Let $f \colon O \to \mathbb R$ be continuously differentiable, where $O \subset \mathbb R^n$ is open and convex. Then, the following two assertions are equivalent:
- $\nabla f$ is Lipschitz-continuous with constant $1$, i.e., $$ \| \nabla f(y) - \nabla f(x) \| \le \| y - x \| \qquad \forall x,y \in O.$$
- we have $$ \bigl| (\nabla f(y) - \nabla f(x) )^\top (y - x) \bigr| \le \|y - x\|^2 \qquad\forall x,y \in O.$$
I am looking for a concise proof or a reference for this equivalence.
The direction $1 \Rightarrow 2$ is just an application of the Cauchy-Schwarz inequality.
The other direction is slightly harder. Let me outline a proof. If we assume additionally $f \in C^2$, then by using $y = x + t h$, with fixed $h \in \mathbb R^n$ in 2, we obtain $$ |h^\top \nabla^2f(x) h| \le \| h \|^2 \qquad\forall x \in O, h \in \mathbb R^n$$ by passing to the limit $t \to 0$. Since $\nabla^2 f(x)$ is symmetric, this yields $\| \nabla^2 f(x) \| \le 1$ and the Lipschitz continuity of $\nabla f$ follows. In the general case, one can apply this argument to the mollification $f_\epsilon = f \mathbin\star \psi_\epsilon$, where $\psi_\epsilon$ is a standard mollifier.
Is it possible give a direct proof of $2 \Rightarrow 1$ without the 'detour' to $C^2$-functions?

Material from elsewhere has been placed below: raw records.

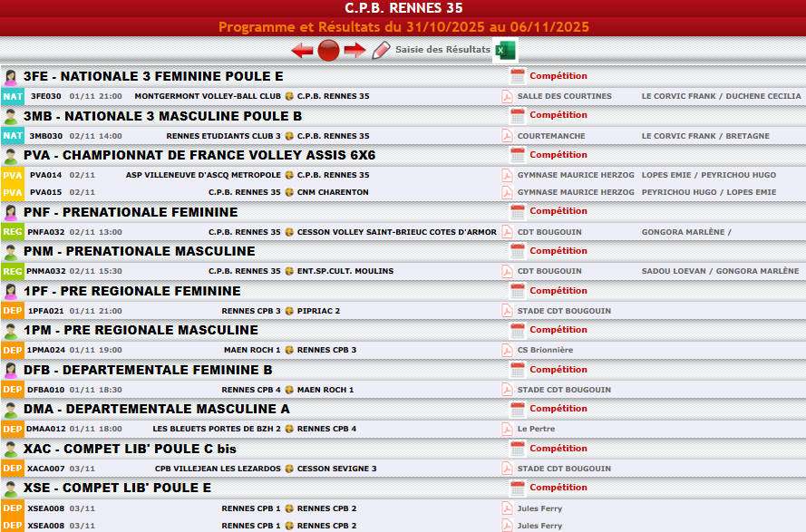
Task: Click the DEP badge for match XACA007
Action: pos(13,469)
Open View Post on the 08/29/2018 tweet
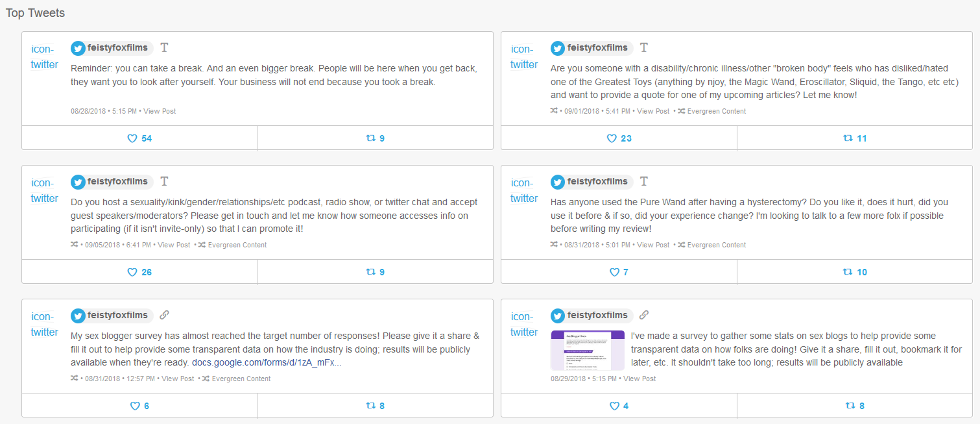The image size is (980, 424). pyautogui.click(x=639, y=379)
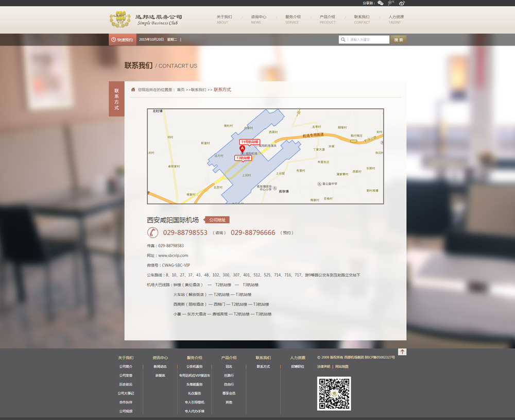Open 产品介绍 PRODUCT in top navigation
The height and width of the screenshot is (420, 515).
coord(327,19)
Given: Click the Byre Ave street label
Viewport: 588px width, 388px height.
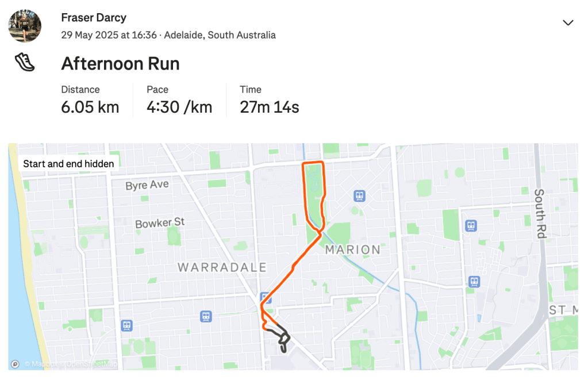Looking at the screenshot, I should pyautogui.click(x=147, y=185).
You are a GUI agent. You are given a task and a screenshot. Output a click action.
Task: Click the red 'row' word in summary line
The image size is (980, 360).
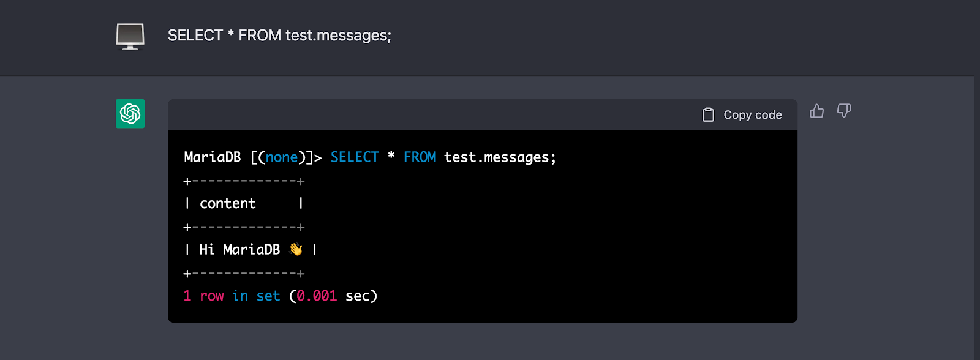[x=211, y=296]
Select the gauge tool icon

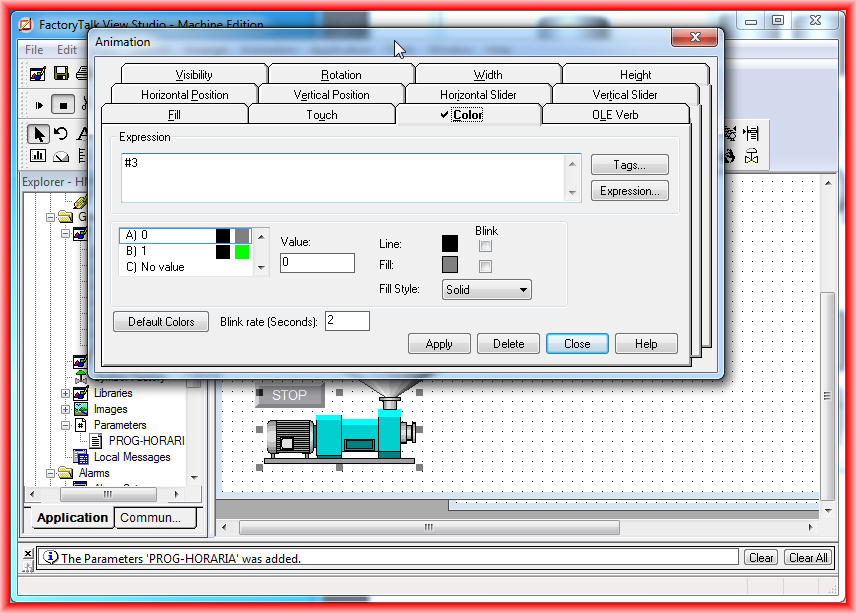click(x=61, y=156)
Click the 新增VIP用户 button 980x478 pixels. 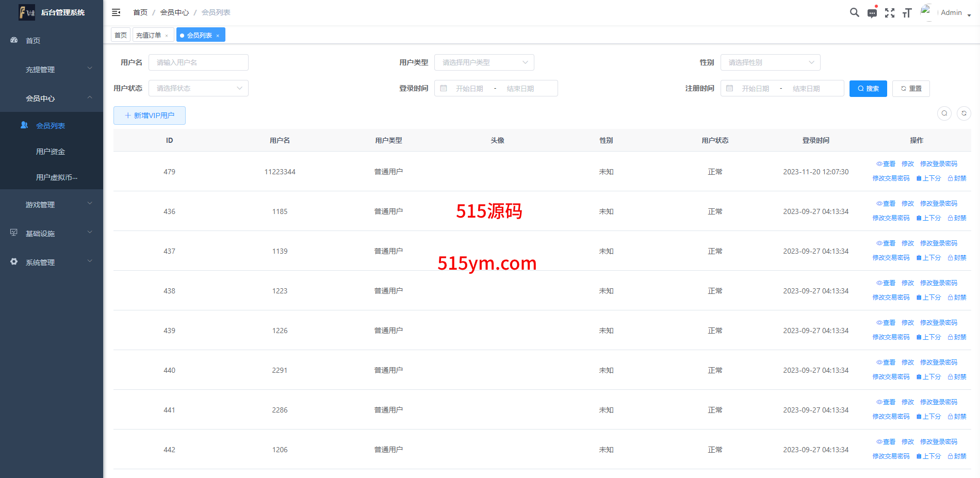click(150, 116)
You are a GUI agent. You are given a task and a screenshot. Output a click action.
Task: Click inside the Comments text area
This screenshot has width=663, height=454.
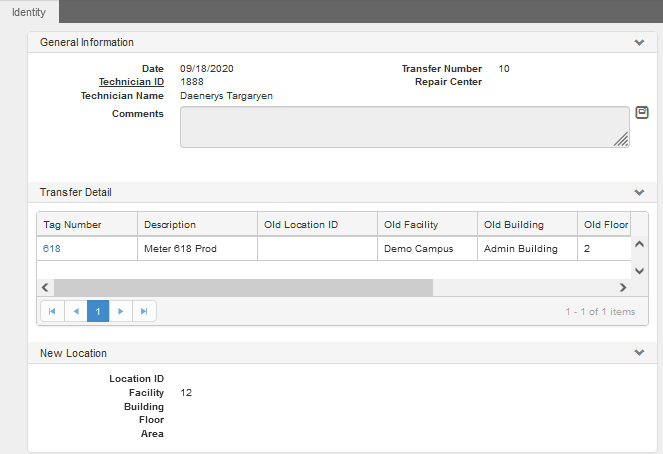(405, 127)
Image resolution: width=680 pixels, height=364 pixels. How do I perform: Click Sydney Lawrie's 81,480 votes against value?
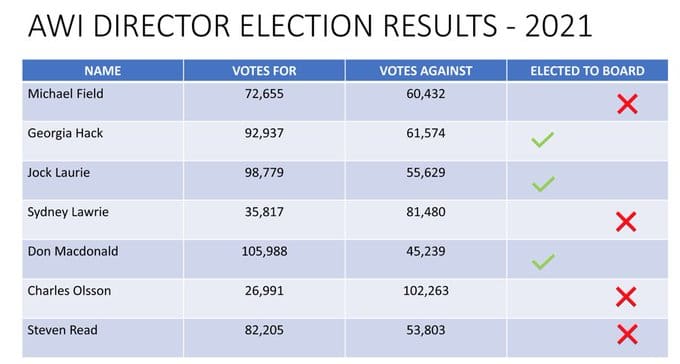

By the way: Although the statements 1 and 2 only depend on $\nabla f$, the equivalence no longer holds if $\nabla f$ is replaced by an arbitrary, continuous function $g \colon O \to \mathbb R^n$: Use, e.g., $g(x) = A x$, where $A \in \mathbb R^{n \times n}$ is skew symmetric.